# PLEASE HELP ME I WANT TO LIVE .....



## IBS-MIZAN (Mar 8, 2015)

i am mizan rahman, age: 27, gender: male, hight: 5.6, weight: very low about 46 kg from bangladesh. 
sir, i have been suffering from huge gas,acidity and mucus from 5 years.gas movinig my hole body just like legs, hands ,shoulder and waist.when gas passing in my legs and hands i fielling that ants walks in my leg and hands.my mouth always tested sour or bitter. 
when i drink water then some water come back from my abdomen and this water contains clear mucus just like look hair jell. i am sure that liquid and gas thickend right side in m y lower abdomen 
when i pressing the right side of my abdomen that i felling in my hand that gas and liquid moving. my stool pesty (not hard not loose) contain with mucus and oily.stool could not clear my rectum.

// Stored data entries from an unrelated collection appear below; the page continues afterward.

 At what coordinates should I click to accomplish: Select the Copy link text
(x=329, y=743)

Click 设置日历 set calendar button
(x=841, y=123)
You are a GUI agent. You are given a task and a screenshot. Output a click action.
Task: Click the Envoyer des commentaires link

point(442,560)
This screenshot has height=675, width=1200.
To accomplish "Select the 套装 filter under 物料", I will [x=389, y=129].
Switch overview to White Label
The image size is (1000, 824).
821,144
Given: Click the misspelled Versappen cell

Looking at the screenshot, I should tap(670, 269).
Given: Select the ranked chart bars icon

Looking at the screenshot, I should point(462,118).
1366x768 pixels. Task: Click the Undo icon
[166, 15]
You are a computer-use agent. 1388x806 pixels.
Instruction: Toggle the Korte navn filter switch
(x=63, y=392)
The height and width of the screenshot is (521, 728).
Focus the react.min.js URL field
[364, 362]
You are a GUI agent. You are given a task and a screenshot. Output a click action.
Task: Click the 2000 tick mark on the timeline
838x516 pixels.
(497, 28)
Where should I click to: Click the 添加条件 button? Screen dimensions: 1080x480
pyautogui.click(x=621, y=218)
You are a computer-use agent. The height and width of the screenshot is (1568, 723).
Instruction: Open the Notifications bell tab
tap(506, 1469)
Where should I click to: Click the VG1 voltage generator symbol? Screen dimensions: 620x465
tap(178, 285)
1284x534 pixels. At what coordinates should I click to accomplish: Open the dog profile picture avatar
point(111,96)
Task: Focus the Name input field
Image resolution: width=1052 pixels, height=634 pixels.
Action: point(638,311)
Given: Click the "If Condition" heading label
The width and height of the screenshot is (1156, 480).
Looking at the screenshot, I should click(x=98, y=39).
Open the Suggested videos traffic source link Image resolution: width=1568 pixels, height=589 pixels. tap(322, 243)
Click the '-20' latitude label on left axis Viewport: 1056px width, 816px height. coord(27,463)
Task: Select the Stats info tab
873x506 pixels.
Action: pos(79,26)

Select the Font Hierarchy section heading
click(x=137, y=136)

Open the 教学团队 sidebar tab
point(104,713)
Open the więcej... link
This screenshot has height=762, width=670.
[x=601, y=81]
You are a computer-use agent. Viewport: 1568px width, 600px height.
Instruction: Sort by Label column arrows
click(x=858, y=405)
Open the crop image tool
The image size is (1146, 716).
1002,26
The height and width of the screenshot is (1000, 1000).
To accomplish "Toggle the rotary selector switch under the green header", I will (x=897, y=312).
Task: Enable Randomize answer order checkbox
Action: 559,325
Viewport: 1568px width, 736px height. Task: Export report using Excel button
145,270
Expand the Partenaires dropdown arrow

i appointed many gatrologes doctor in my country but they could not help much. they said that it is ibs.most of them prescribed me esomiprazole and mevabrine hydrocloride. i also took them last 1 years. it helped few such as it reduce loose motion. but gas could not remove from my abdomen. i tested endoscopy, clonos copy, xray, cbc(blood),stool,ultra sound graphy,bilirubin+sgpt(blood),hgpt (blood), tuberculin/tb , but all test were normal. onle ttg (tissue transglutaminase ) is 115.7 which is more than normal vatu. 
please help me sir.how can i cure such as fatal desease???? 
md. mizan rahman


----------



## ShaneM (Nov 12, 2014)

Assuming you actually have Irritable Bowel Syndrome, and not something else; your life is not in danger. Ibs is not a fatal condition - it should also be noted that gas can only travel through your colon, it can't move into any other part of your body. If you are having strange feelings in your arms and legs, that's not gas; that's a completely separate issue.


----------



## IBS-MIZAN (Mar 8, 2015)

shaneM,yes i knew that but really i say to you that i am feeling gas moving in my legs and hands after all my whole body .When i pressing in legs where I feels gas , gas came from my mouth. i am sure it is gas and clear thik mucus which always stay in my right side of abdomen. I searched google.com and found there are many people whose gas moving all body.
dear sir do you know how can i free from this deases? and my stools always pasty and Gary.
please help me......


----------



## ShaneM (Nov 12, 2014)

Regardless of what you read on Google; gas cannot be present in any other part of your body aside from the colon. The issue you have regarding mucus is also not a common factor of irritable bowel syndrome. If you have had every test done that you listed up above, and you found no conclusive results, then I'm not sure what the problem could be. We do have trillions of bacteria within our digestive system that play a vital role in the digestive process; if you have taken antibiotics or medicine of the sort you may have upset your bacteria. Google how to improve your gut flora, and try that solution. Honestly though I can't say whether your condition is irritable bowel syndrome or not; it sounds much different.


----------